Anguilla n'est pas une île de monuments. Trop sèche et trop plate pour une économie de plantation, elle n'a jamais été riche et son architecture coloniale est très mince. Ce qu'elle possède à la place est plus ancien, et plus discret.
Parc national de Fountain Cavern
Une doline calcaire près de Shoal Bay abritant une source d'eau douce utilisée par les Arawaks pendant au moins mille ans. À l'intérieur se trouvent des pétroglyphes et une stalagmite sculptée en figure de Jocahu, divinité créatrice des Taïnos — l'un des sites précolombiens majeurs des Petites Antilles. L'accès est restreint pour le protéger ; renseignez-vous sur place.
Wallblake House
Construite en 1787, seule maison de plantation subsistant sur l'île, à The Valley. La cuisine en pierre et les écuries ont survécu à côté du bâtiment principal. Elle jouxte l'église Saint-Gérard, dont les murs sont montés en pierre locale et dont les ouvertures latérales sont garnies de bois de navire plutôt que de verre.

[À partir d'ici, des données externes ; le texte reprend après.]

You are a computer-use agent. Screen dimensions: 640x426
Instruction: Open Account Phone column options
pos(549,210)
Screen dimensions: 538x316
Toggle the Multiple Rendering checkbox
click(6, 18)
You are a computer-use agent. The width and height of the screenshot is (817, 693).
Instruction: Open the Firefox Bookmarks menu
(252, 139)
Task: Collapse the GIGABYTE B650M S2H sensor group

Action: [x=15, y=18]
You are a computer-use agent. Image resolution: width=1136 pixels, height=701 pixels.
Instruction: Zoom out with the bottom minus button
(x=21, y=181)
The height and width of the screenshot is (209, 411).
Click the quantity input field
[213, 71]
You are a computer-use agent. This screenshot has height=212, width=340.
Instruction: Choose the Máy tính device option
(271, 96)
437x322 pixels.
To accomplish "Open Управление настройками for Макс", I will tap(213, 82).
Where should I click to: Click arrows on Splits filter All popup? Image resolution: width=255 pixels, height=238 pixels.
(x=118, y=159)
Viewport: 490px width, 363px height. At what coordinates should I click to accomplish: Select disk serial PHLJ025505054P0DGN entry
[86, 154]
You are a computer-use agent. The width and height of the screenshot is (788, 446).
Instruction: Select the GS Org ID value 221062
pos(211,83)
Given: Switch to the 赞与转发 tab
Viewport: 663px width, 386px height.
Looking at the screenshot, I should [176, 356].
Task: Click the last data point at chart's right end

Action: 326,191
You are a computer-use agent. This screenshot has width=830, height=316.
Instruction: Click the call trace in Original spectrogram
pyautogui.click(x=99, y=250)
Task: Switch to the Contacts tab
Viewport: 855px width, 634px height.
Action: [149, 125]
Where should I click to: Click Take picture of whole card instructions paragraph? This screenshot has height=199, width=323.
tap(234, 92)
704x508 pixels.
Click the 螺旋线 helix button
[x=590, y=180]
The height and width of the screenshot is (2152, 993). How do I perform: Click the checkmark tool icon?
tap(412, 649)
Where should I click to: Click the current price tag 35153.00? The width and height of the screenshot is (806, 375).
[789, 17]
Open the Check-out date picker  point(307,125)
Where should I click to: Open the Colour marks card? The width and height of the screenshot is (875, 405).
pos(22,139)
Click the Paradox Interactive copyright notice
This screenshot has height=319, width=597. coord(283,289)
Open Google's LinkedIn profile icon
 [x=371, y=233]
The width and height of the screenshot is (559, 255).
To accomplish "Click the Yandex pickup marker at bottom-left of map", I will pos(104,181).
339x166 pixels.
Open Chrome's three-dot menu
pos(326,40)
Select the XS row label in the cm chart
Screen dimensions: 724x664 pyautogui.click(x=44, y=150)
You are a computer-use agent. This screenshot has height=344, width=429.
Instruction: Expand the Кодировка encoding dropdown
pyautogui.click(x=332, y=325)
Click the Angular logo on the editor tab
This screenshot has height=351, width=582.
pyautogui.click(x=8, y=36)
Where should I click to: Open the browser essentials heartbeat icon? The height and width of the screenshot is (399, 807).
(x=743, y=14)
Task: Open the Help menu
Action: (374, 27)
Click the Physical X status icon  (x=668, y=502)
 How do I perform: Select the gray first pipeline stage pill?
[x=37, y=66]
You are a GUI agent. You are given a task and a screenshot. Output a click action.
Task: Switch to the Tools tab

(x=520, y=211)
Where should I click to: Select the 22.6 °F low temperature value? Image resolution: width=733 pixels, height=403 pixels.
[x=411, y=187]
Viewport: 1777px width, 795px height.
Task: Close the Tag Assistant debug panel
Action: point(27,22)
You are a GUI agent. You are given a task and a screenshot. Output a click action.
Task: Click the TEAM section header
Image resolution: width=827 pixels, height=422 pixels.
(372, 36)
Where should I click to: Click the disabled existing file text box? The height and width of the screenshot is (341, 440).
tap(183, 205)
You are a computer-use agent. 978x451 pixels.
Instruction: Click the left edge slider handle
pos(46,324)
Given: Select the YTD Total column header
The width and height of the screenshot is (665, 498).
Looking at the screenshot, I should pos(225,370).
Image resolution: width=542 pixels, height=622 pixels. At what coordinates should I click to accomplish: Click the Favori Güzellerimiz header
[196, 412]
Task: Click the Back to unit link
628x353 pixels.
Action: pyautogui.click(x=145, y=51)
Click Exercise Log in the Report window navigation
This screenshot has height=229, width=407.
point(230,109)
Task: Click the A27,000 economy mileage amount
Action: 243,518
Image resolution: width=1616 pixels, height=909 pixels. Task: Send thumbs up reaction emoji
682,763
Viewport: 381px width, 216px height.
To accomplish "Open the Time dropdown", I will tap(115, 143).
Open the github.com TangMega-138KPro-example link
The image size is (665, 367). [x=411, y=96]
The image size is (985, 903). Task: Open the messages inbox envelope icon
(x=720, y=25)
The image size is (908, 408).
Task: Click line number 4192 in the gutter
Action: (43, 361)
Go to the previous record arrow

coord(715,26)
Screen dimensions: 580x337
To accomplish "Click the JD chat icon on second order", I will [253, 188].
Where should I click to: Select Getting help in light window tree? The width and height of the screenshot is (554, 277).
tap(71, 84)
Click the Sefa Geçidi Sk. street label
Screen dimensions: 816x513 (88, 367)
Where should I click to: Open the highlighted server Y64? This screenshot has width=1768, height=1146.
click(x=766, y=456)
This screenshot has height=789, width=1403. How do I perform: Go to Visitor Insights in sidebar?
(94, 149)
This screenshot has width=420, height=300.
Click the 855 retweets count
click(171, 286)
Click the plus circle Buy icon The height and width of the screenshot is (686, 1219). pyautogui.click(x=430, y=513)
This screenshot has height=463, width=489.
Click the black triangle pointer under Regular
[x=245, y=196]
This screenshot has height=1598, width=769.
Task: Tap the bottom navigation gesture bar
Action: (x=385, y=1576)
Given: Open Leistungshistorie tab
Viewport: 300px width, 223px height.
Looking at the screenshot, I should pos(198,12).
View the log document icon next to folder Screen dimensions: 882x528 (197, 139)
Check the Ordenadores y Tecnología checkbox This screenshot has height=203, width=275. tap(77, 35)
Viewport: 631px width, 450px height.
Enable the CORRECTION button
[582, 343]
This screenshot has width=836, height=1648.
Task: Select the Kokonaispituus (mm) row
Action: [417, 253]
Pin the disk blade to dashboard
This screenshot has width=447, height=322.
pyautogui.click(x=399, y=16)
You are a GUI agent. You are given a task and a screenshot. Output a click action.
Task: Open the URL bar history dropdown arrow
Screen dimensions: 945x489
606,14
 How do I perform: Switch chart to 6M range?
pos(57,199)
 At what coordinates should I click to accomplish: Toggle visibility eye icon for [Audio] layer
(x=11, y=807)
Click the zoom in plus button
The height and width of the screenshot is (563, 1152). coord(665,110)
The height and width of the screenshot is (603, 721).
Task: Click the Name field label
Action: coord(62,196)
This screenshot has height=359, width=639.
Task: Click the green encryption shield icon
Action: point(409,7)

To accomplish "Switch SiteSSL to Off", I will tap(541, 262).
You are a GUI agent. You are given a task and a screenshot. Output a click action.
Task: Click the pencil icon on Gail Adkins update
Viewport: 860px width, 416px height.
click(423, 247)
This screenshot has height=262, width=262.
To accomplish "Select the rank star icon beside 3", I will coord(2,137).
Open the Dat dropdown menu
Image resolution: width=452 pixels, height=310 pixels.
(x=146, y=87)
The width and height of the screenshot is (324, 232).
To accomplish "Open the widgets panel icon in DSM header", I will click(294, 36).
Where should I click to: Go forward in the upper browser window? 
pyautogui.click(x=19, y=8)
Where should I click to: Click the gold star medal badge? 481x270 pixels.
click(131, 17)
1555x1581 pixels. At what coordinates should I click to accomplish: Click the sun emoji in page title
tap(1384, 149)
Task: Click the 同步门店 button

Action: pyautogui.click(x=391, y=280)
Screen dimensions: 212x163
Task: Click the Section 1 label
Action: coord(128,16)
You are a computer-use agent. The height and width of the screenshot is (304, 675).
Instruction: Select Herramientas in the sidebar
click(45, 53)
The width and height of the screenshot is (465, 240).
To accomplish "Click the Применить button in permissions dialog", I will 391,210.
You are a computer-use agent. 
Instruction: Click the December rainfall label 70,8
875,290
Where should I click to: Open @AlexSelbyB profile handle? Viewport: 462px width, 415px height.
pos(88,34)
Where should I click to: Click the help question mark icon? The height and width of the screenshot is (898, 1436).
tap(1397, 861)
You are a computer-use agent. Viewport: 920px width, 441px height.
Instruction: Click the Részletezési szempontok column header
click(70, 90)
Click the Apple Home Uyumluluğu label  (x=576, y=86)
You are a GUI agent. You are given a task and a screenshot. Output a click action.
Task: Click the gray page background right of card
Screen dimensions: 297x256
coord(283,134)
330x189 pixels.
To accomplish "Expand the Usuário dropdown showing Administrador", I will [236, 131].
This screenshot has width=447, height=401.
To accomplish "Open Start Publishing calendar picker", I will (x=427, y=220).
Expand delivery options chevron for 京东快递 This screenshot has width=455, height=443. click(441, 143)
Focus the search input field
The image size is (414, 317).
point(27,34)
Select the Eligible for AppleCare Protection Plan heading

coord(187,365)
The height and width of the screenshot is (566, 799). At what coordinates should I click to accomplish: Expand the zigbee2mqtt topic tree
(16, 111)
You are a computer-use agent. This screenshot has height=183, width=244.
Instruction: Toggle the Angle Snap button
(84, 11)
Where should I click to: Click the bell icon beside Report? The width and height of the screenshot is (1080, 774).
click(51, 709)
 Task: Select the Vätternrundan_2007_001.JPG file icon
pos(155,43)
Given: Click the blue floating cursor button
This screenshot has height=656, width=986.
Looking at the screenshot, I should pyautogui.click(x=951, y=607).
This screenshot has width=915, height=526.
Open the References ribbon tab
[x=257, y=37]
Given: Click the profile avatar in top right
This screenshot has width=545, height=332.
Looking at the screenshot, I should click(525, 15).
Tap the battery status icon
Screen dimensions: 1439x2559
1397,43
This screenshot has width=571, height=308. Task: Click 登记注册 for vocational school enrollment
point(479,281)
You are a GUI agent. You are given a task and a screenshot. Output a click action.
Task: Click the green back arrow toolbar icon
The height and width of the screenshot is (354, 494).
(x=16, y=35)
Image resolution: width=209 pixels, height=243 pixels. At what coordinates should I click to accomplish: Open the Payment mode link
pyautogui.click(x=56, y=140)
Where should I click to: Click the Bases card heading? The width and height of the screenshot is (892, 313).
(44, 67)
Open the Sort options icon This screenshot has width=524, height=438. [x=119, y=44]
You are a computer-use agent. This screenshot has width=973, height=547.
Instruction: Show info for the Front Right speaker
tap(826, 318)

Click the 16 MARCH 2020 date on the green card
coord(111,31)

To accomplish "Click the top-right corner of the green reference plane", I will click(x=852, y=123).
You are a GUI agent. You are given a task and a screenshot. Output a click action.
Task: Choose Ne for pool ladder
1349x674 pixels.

Heritage Collection Museum
Un musée privé à East End, constitué pendant des décennies par Colville Petty — des objets arawaks à l'industrie du sel jusqu'à la révolution de 1967, cet épisode où Anguilla s'est révoltée pour RESTER britannique et non pour s'en détacher. Petit, dense, et la meilleure explication de cette île que vous trouverez.
Sandy Ground et les chantiers
C'est dans le village portuaire que se construisent à la main, en plein air, les sloops de régate en bois d'Anguilla. Si un bateau est en cours, on peut généralement s'arrêter et regarder. C'est un patrimoine vivant comme aucun musée ne peut l'être.
Big Springs et les salines
Un second site de pétroglyphes arawaks se trouve à Big Springs, à Island Harbour. Les salines de Road Bay et de Rendezvous Bay furent la principale industrie d'exportation de l'île jusqu'aux années 1980 et sont aujourd'hui les meilleurs postes d'observation des oiseaux — hérons, aigrettes, échasses, et l'hiver des limicoles migrateurs.
La révolution de 1967
L'événement politique fondateur d'Anguilla est presque inconnu hors des Caraïbes et renverse toutes les attentes. En 1967, la Grande-Bretagne réunit l'île à Saint-Kitts-et-Nevis en un seul État associé. Les Anguillais protestèrent, expulsèrent la police de Saint-Kitts et se déclarèrent séparés. Deux ans de négociations n'aboutirent à rien et, en mars 1969, Londres largua des parachutistes — accueillis par une population qui voulait rester britannique. Anguilla obtint gain de cause et demeure un territoire britannique d'outre-mer.